Academy Curricular Exchange
Columbia Education Center
Social Studies



Denton S. Gehr,II, Edward C. Reed High School, Sparks,NV

TITLE:  The Presidential Campaign Game

GRADE LEVEL:  Appropriate for grades 11-12

OVERVIEW:  Many people in the United States have very little
knowledge concerning the complexity of campaigning for a
political office, especially the complexity for campaigning
for the office of President of the United States.  Very
little is known by the average American citizen about the
complex organization needed to help a candidate win the
election in a Presidential campaign.

Winning public office is a two-stage process.  The first
stage is to win the nomination of one of the two major
American political parties.  Once nominated, the candidate
moves to the second step:  winning the election to the
office itself.  Unless the candidate is fortunate enough to
run unopposed, the election must be won through an electoral
campaign, an organized effort to persuade voters to choose
one candidate over others competing for the same office.

A full-blown Presidential campaign proceeds through three
broad stages:  building a base, planning a strategy, and
clinching the vote.  In building a base, campaign workers
must be recruited and sources of funds must be identified.
In planning a strategy, a campaign theme must be adopted and
can be party-centered, issue-centered, or personality-
oriented.  In clinching the vote, the candidate must meet
the voting groups and counter the opponents arguments.

Many factors help shape decisions at these three stages of
the campaign, whether the candidate is campaigning to win
the nomination or to win the office itself.

PURPOSE:  The purpose of this political game is to give the
students experience in working within the political process.
The game will also give the students an understanding of the
many dimensions of the political process and what is needed
to manage a political campaign.

OBJECTIVES:  Students will be able to:
1.   Identify by name the two major political parties in
     the United States.
2.   Identify the two major party chairmen.
3.   Identify the symbols of the two political parties.
4.   Identify the political "philosophies" of the two
     political parties.
5.   Identify the "propaganda" techniques used by both of
     the parties in campaigning.
6.   Identify the fund raising techniques of the two
     parties.
7.   Identify and locate the local and state headquarters
     of the two parties.

ACTIVITIES:
1.   The class will be divided into small groups, and from
     these groups, candidates will be chosen to run for
     President of the United States.

2.   The remainder of the group will act as the candidate's
     campaign committee.

3.   Each committee must select a political party name for
     itself.  The name of the party must be one that is
     made-up by the campaign committee of each candidate.
     Try to select a party name that will enhance the
     chances of your candidate winning the election!

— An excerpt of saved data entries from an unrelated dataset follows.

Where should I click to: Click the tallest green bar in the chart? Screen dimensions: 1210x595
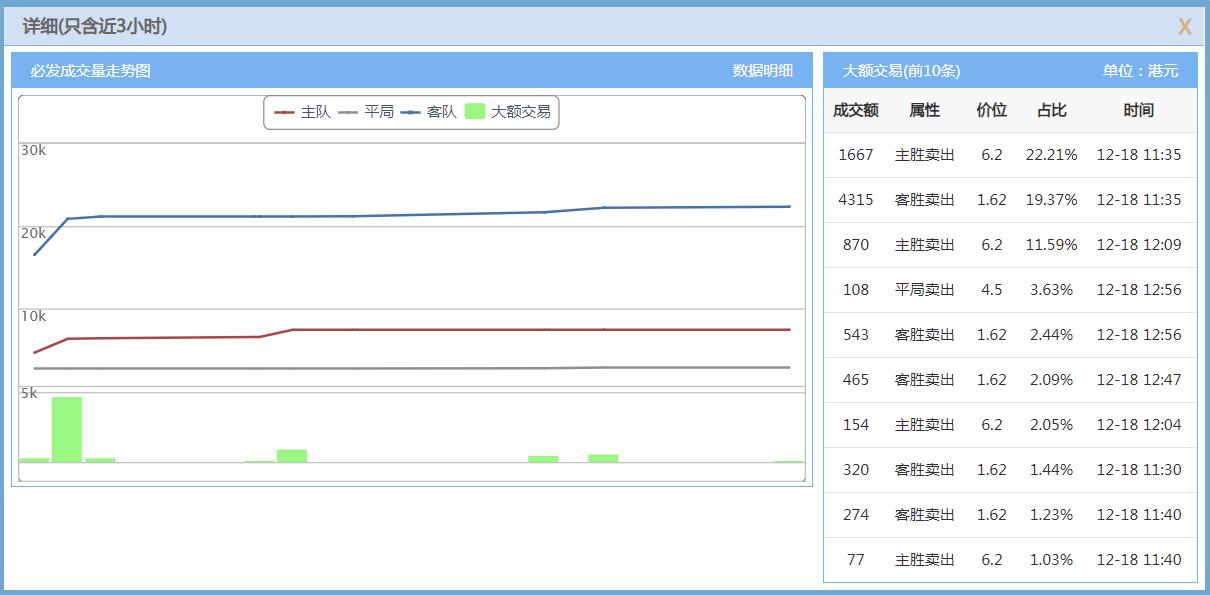[67, 430]
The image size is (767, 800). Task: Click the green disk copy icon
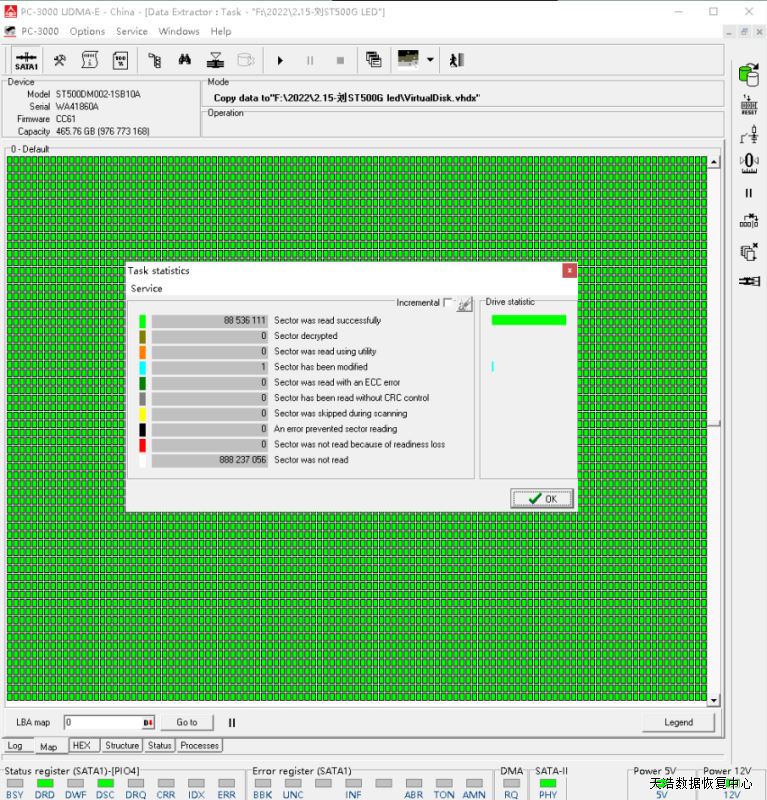point(748,73)
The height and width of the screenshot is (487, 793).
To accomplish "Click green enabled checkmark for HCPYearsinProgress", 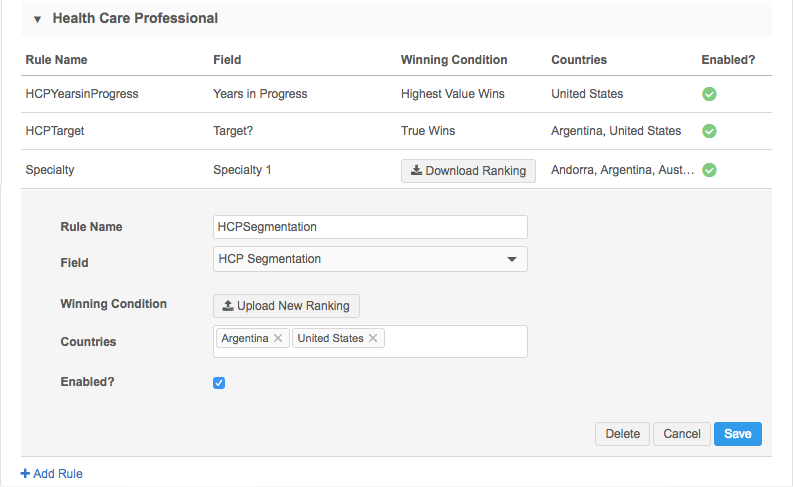I will click(x=709, y=94).
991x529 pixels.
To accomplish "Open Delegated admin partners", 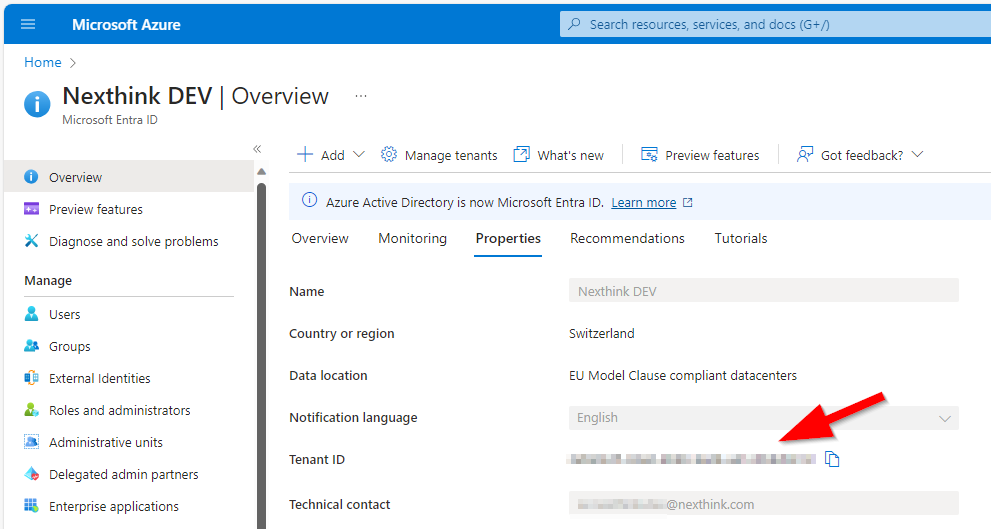I will pyautogui.click(x=123, y=474).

4.   After your party caucus, the party names will be
     presented to the class as a whole, and the name
     selected as the best, will earn for the party 20
     points.

5.   One person from each group will be appointed as the
     evaluator for the group.  This person will evaluate the
     materials and assign points for each of the following
     campaign items:

     a.   20 points:  a bumpersticker
     b.   20 points:  a street sign
     c.   20 points:  a campaign slogan
     d.   20 points:  a name for your political party
     e.   20 points:  a "throwaway" flyer
     f.   50 points:  five give away items
     g.   50 points:  a fifteen second radio commercial
                        (television)
     h.   20 points:  a newspaper ad
     i.   50 points:  a fund raising social activity
     j.   30 points:  a secret that will help your
                        candidate win the election

     These items will be required of each group and the
     manufacture and design of these materials are to be
     agreed upon by each group.  These items are to be as
     realistic as possible!  The evaluators will evaluate
     each group's campaign items and the final point count
     will be tallied by an independent auditor -- the
     classroom teacher!

6.   Presidential speeches will be given by each candidate
     and will be limited to three minutes.  This will be the
     candidates' times to sell their programs and
     themselves.

7.   The election will take place by secret ballot in the
     class and a special committee will be selected by the
     teacher to count the ballots.

     May the best candidate win!

RESOURCES/MATERIALS NEEDED:  There are many resources within
the school and within the community.

TYING IT ALL TOGETHER:  For the past two years I have
videotaped this game in a number of my classes and have
played back the final day when the candidates have given
their speeches and the vote was in.  Many of the students
often want to play the game again because they have come up
with new ideas and feel that they can win the election if
given another chance.  The game has also turned many of the
students toward becoming involved in "real" campaign.  Many
of my students have joined political parties and have helped
candidates at all levels in their campaigns.  This game
makes government "fun" and makes the students realize that
they can play a part in the political process!